Dalam konteks Perichoresis, kita harus membangun relasi persekutuan untuk bergerak bersama dalam suatu tarian yang indah dan menawan. Kita harus saling menggenggam, membentuk lingkaran, mengatur ritme yang seimbang untuk menampilkan sebuah tarian yang indah. Dalam konteks ini, mutualitas menjadi sangat penting. Mutualitas dengan demikain berarti bersedia mengakui bahwa kita yang berbeda-beda saling membutuhkan untuk bisa tetap hidup. Hanya jika kita mengakui bahwa kita berbeda, kita dapat saling melengkapi dan menjadi utuh. Upaya untuk menciptakan keutuhan harus dilakukan secara bersama-sama antar indivudu dan kelompok. Penghargaan dan penerimaan terhadap perbedan sangat penting untuk mencapai 2023 yang penuh harapan ini.
KESIMPULAN
Tahun 2023 terbentang dihadapan kita. Alih-alih menegaskan bahwa berbagai fenomena akan terjadi di depan. Perjalan panjang pada 2023 akan diwarnai dengan berbagai krisis; ekonomi, pangan, energi dan sebagainya. Masyarakat akan berhadapan dengan berbagai tekanan dan krisis sebagai konsekuensi dari perubahan global. Selain itu, kita akan berhadapan dengan situasi politik. Ujian bagi demokrasi yang kita pegang erat sebagai bangsa, akan menjadi sebuah realitas yang wajib dihadapi. Intuisi kita harus difungsikan untuk bekerja maksimal agar sedapat mungkin kita menemukan solusi yang tepat untuk menjaga relasi kita sebagai individu-individu dalam masyarakat.

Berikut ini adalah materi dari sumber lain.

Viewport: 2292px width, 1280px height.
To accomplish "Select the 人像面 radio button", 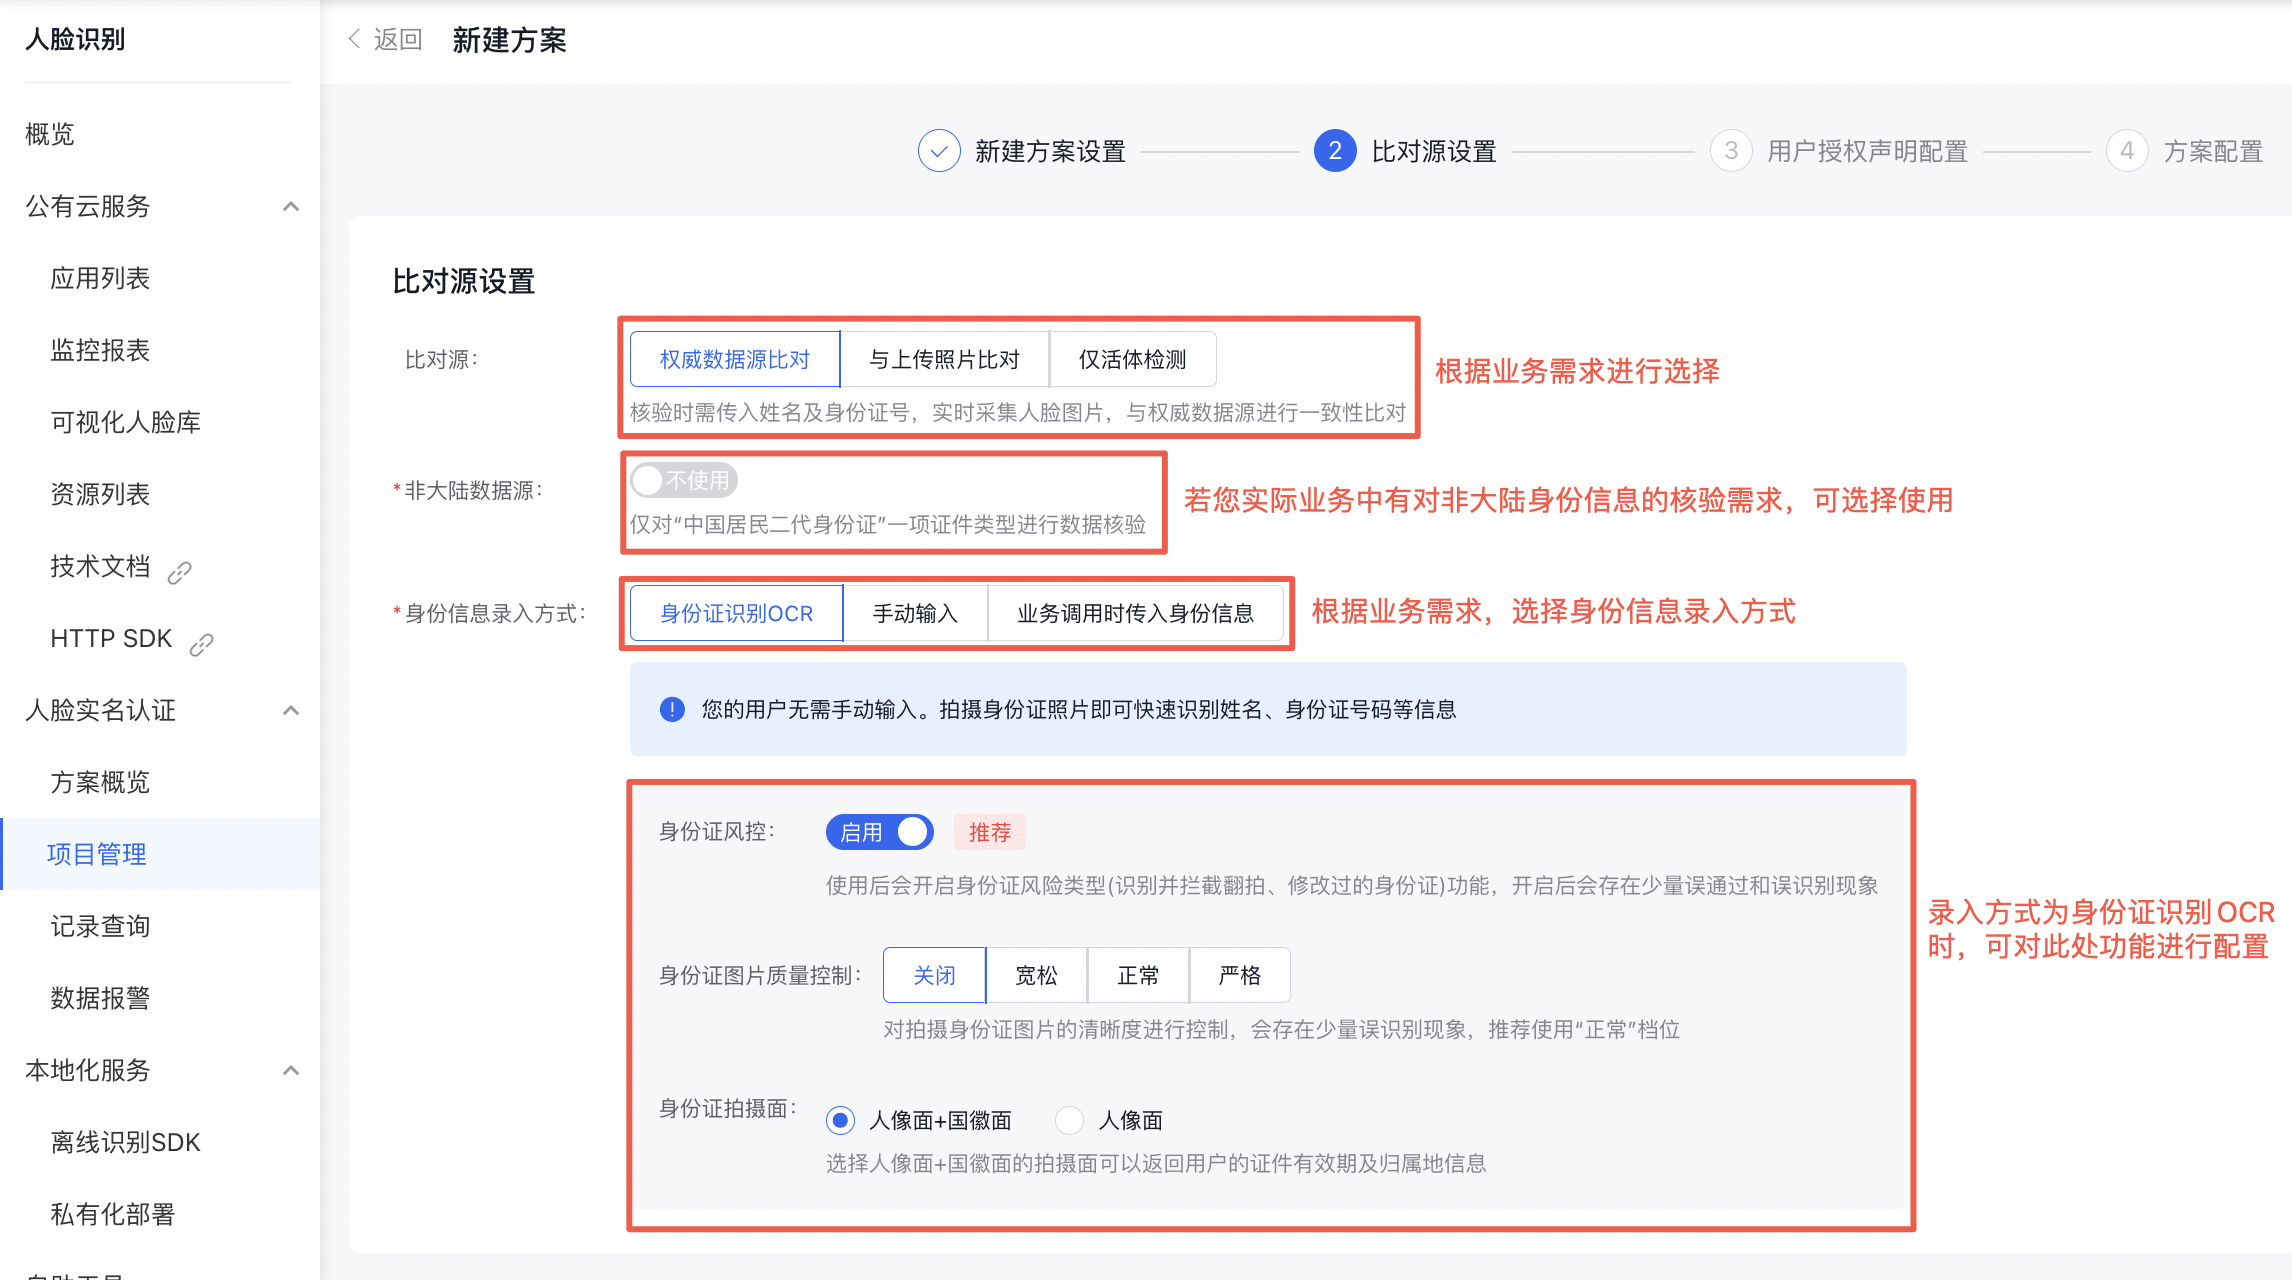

Menghidupi relasi mutual sebagai agenda solidaritas adalah penting, sebab itu adalah prinsip eksistensial. Bangkit, bersatu dan bersolider adalah agenda sekaligus misi di tengah-tengah dunia yang terus berubah. Sebagaimana Bung Karno berujar bahwa “Bersatu kita Teguh, Bercerai Kita Runtuh” maka, gagasan ini adalah prinsip hidup manusia. Manusia diciptakan menurut gambar dan rupa Allah yang relasional. Memaknai dan menghidupi relasi adalah amanah bagi manusia yang relasional. Menjalani dan melintasi 2023 adalah sebuah kegembiraan, bila mimpi dan harapan akan solidaritas dalam relasi digaungkan sebagai agenda bersama. Deo Auxilium (Sampai disini Tuhan Menolong).